Supermarket located in the Midwest and owned by Kroger

Dillons is a regional grocery supermarket chain based in Hutchinson, Kansas, and is a division of Kroger. Other banners under the Dillon Stores Division include Gerbes in Missouri and Baker's in Omaha, Nebraska. Dillons operates grocery stores throughout Kansas with major influences in and around Wichita, Topeka, Manhattan, and Lawrence. Dillons also operates distribution centers in Goddard and Hutchinson.

==History==
In 1890, John S. Dillon opened a general store in Sterling, Kansas, and learned that allowing customers to charge then pay later and delivering groceries to their homes was a financial and manpower strain on his business. In 1913, he opened his "J.S. Dillon Cash Store" in Hutchinson, Kansas employed a new marketing concept called cash and carry, where the store would not offer credit or delivery services. Dillon opened a second store in 1915 that he managed then placed his son, Ray E. Dillon, in charge of the original store. In 1917, the company was incorporated under the name "Dillon Mercantile Company, Inc". Due to his sons John and Ray both being overseas in France during World War I, Dillon sold his company to his investment partners, but soon afterward both sons returned. They opened a new store called "J.S. Dillon and Sons Store" in 1919 and incorporated in 1921.

In 1983, Dillon Companies, Inc., was acquired by The Kroger Company of Cincinnati, Ohio, creating a nationwide grocery chain. Several years later, David Dillon was named Kroger's president and COO and became CEO in 2003. Dillon retired from that position effective January 1, 2014.

In 2006, Kroger opened the first Dillons Marketplace in Wichita.

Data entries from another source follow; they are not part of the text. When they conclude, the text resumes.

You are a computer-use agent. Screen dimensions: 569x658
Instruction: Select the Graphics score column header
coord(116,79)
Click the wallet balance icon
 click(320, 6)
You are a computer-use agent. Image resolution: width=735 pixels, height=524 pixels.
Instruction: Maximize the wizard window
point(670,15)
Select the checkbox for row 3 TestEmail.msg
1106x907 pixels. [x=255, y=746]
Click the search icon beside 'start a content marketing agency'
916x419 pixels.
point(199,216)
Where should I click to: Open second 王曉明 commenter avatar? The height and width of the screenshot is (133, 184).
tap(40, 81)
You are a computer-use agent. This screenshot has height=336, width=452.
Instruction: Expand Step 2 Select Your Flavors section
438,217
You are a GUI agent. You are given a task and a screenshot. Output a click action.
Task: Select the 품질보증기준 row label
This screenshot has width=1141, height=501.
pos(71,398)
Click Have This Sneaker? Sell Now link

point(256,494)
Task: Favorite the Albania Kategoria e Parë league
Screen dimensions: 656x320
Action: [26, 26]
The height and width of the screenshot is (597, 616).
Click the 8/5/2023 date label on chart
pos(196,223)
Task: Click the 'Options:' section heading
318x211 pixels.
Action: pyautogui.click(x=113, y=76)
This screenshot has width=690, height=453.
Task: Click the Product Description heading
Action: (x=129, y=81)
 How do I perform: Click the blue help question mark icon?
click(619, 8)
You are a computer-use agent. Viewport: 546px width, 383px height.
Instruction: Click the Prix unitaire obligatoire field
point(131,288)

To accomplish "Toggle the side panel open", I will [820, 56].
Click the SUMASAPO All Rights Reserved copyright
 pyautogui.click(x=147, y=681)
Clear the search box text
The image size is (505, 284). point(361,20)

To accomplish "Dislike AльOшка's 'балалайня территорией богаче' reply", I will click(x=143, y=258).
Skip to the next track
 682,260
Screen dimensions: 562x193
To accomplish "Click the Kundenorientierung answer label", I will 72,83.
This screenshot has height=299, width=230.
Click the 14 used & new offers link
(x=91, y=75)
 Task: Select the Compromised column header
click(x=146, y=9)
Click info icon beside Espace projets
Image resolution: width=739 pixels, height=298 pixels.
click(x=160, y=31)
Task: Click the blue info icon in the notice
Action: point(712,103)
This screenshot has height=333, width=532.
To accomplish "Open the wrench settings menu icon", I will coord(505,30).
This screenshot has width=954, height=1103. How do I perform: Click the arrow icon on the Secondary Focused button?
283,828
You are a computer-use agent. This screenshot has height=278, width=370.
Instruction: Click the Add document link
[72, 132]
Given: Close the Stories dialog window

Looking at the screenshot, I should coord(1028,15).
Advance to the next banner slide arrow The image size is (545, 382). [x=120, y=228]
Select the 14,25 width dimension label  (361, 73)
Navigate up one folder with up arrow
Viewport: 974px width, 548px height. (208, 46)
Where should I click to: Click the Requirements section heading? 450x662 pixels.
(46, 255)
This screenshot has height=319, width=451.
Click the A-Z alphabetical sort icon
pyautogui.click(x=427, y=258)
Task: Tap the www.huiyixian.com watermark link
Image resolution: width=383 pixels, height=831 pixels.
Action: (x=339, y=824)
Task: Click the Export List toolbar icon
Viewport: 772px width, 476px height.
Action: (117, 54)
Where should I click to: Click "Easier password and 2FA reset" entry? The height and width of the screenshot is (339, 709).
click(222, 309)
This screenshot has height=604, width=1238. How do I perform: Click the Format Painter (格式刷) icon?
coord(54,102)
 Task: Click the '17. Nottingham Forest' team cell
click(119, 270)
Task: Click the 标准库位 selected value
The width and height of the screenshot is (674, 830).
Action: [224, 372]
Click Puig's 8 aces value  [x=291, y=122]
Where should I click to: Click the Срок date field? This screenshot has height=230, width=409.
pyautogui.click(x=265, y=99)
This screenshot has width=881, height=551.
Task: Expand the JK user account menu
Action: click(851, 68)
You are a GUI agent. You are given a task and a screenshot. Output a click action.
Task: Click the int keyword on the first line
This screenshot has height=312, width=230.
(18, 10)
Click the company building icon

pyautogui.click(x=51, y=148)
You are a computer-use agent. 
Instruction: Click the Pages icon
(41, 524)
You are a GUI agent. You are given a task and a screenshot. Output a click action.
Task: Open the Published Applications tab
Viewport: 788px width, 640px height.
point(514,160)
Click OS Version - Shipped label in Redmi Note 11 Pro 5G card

The concept, similar to Kroger's Fred Meyer chain, is 110000 sqft of grocery and general merchandise.

On February 12, 2015, the same year the 4 Springfield Missouri Dillons stores closed, the Dillons pharmacy location in Joplin was shuttered, four years after the Dillons store in Joplin was destroyed by the 2011 Joplin tornado.

==Gerbes==
In 1933, Frank J. Gerbes founded Gerbes Super Markets, Inc. in Tipton, Missouri. The location in Tipton closed in 2007.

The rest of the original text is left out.